How government agencies can vet external data in minutes with data interchange zones

The rapid digitalization of government services has transformed the way government agencies interact and exchange data with each other and with their communities. These data interchanges can take different forms; one example is how regulatory agencies can provide entities with a simple mechanism to ingest regulatory reporting. However, the manual processes agencies use to exchange data are no longer viable. Agencies are challenged by the volume of data, slow processes, and the potential for human error. Plus, government agencies are endeavouring to improve their customer service experience to meet the rapid change in their citizens’ behaviour and expectations in the digital age.

In this blog post, learn how government agencies can use Amazon Web Services (AWS) to build data interchange zones to automate their ability to ingest and validate data from other agencies or external entities in a secure manner.
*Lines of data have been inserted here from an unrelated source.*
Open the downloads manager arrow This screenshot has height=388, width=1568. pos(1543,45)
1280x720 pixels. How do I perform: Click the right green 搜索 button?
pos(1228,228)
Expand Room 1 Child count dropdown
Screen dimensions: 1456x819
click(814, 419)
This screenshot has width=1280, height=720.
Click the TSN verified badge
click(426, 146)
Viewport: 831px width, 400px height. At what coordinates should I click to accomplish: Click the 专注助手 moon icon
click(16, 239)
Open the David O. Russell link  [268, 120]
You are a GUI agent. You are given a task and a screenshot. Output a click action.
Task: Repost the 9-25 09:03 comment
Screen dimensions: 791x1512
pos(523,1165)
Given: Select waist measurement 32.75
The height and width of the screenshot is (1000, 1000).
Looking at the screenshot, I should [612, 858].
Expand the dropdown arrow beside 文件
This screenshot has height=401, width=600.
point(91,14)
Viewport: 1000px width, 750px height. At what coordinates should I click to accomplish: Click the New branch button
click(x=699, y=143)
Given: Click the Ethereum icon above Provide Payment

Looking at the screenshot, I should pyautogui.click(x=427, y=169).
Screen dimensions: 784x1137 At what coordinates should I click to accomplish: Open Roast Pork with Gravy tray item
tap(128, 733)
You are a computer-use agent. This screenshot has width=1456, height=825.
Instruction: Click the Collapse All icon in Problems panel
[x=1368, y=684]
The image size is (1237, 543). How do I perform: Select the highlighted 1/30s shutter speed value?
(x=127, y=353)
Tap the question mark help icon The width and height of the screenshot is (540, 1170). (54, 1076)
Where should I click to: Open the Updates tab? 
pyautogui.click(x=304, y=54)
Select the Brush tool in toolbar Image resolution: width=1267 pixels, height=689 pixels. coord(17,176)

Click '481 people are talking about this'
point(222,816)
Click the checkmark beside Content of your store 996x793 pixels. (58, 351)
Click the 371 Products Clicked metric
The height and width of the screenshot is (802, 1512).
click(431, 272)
Automating this process can help agencies save time to focus on more strategic aspects of their mission.

Data interchange challenges for government agencies

Obtaining secure data from external entities poses many challenges for government agencies. These challenges include receiving datasets with different file formats and sizes; the need for multi-layer dataset vetting processes like malware checking and schema validation; and seamless integration with different internal platforms, such as protected data lakes and authentication and authorization systems. To address these obstacles, government agencies can establish a protected data interchange platform to create a multi-layered rigorous dataset vetting process between external entities and internal systems.

How to build data interchange zones on AWS

A data interchange zone acts as a public interface to a protected data lake, enabling external entities to simply and securely upload or download validated datasets or reports. In the following architecture framework (Figure 1) for a data interchange zone using AWS services, the solution is built on a serverless architecture. Using severless architecture can help agencies scale and meet workload demand during different data collection cycles. Serverless architecture features automatic scaling, built-in high availability, and an only-pay-for-what-you-use billing model to increase agility and optimize costs.

Figure 1. The high-level architecture for a data interchange zone.

Figure 1. The high-level architecture for a data interchange zone.

This solution is composed of three key layers: the user interface (UI) layer, the validation layer, and the integration interface layer. For the UI layer, the platform has a UI component that communicates and integrates with the other systems (e.g., regulatory portals) to authenticate the users using Amazon API Gateway and AWS Lambda. Authenticated users can then upload files to the data interchange zone.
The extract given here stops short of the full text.